> _Instruction A_
Answer these from the grep uniqueness thread, one line each:
(i) Which entry does the original poster say is missing from the array?
(ii) What command does Eric Walker suggest?
(iii) Under which archive section and month is the thread filed?
> _Instruction B_
List every entry in the sample list that the original post of the grep uniqueness thread gives.
> _Instruction C_
Pick up the grep uniqueness thread after its last line and continue it.

For Programmers: Free Programming Magazines  


Home > Archive > PERL Beginners > July 2005 > Grep uniqueness issue









You are viewing an archived Text-only version of the thread. To view this thread in it's original format and/or if you want to reply to this thread please [click here]

 

Author Grep uniqueness issue
Jason Normandin

2005-07-29, 5:01 pm

Hey Guys

I am having an odd problem using grep to ensure an array only contains distinct entries.

I have a list similar to the following in a file (short example of a much longer list)

support01-FastEthernet1/0
support01-RH
jnormandin-p370-1691-SH-Cpu-2
jnormandin-p370-1691-SH

These entries may or may not appear multiple times within that list.

I am trying to create an ARRAY containing each of these entries only once (a distinct list). I am using a grep statement:

push @pingErrorsName, $element if (! grep (/\b$element\b/, @pingErrorsName));

* Where $element contains one of the above names in the list and @pingErrorsName is the distinct list of elements.

What I am finding is that the array will contain all of the correct entries except: jnormandin-p370-1691-SH. It appears as though the grep is matching jnormandin-p370-1691-SH to the
jnormandin-p370-1691-SH-Cpu-2 string (as it is a substring of the second one).

Now I am using word boudnary anchors (\b) in the grep so I am as to why this is not working.

Does anyone have any ideas as to why this is occuring and how I can prevent it?



Eric Walker

2005-07-29, 5:01 pm

can you use the uniq command?

On Friday 29 July 2005 09:03 am, jason_normandin@charter.net wrote:
> Hey Guys
>
> I am having an odd problem using grep to ensure an array only contains
> distinct entries.
>
> I have a list similar to the following in a file (short example of a much
> longer list)
>
> support01-FastEthernet1/0
> support01-RH
> jnormandin-p370-1691-SH-Cpu-2
> jnormandin-p370-1691-SH
>
> These entries may or may not appear multiple times within that list.

> _Information supplied_
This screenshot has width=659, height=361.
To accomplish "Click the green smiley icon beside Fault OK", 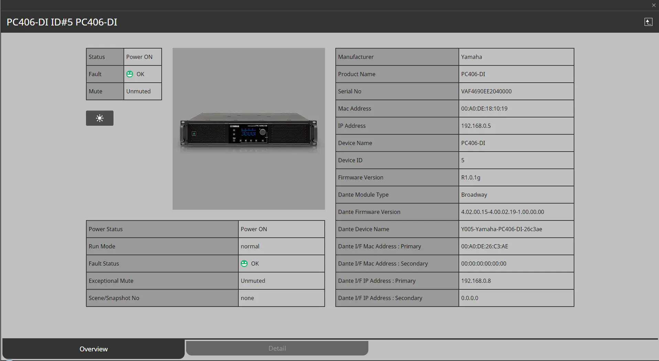I will coord(130,74).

> _Written answer A_
(i) jnormandin-p370-1691-SH
(ii) The uniq command
(iii) PERL Beginners, July 2005

> _Written answer B_
support01-FastEthernet1/0
support01-RH
jnormandin-p370-1691-SH-Cpu-2
jnormandin-p370-1691-SH

> _Written answer C_
>
> I am trying to create an ARRAY containing each of these entries only once
> (a distinct list). I am using a grep statement:
>
> push @pingErrorsName, $element if (! grep (/\b$element\b/,
> @pingErrorsName));
>
> * Where $element contains one of the above names in the list and
> @pingErrorsName is the distinct list of elements.
>
> What I am finding is that the array will contain all of the correct entries
> except: jnormandin-p370-1691-SH. It appears as though the grep is matching
> jnormandin-p370-1691-SH to the jnormandin-p370-1691-SH-Cpu-2 string (as it
> is a substring of the second one).
>
> Now I am using word boudnary anchors (\b) in the grep so I am as
> to why this is not working.
>
> Does anyone have any ideas as to why this is occuring and how I can prevent
> it?


--
Eric Walker
EDA/CAD Engineer
Work: 208-368-2573
Jason Normandin

2005-07-29, 5:01 pm

Unfortunately I cannot as this is a cross-platform implementation. I need to avoid using any OS dependant commands.

>
> From: Eric Walker <ewalker@micron.com>
> Date: 2005/07/29 Fri AM 11:19:16 EDT
> To: beginners@perl.org
> CC: jason_normandin@charter.net
> Subject: Re: Grep uniqueness issue
>
> can you use the uniq command?
>
> On Friday 29 July 2005 09:03 am, jason_normandin@charter.net wrote:
>
> --
> Eric Walker
> EDA/CAD Engineer
> Work: 208-368-2573
>
> --
> To unsubscribe, e-mail: beginners-unsubscribe@perl.org
> For additional commands, e-mail: beginners-help@perl.org
> <http://learn.perl.org/> <http://learn.perl.org/first-response>
>
>

Jeff 'japhy' Pinyan

2005-07-29, 5:01 pm

On Jul 29, jason_normandin@charter.net said:

> I am having an odd problem using grep to ensure an array only contains
> distinct entries.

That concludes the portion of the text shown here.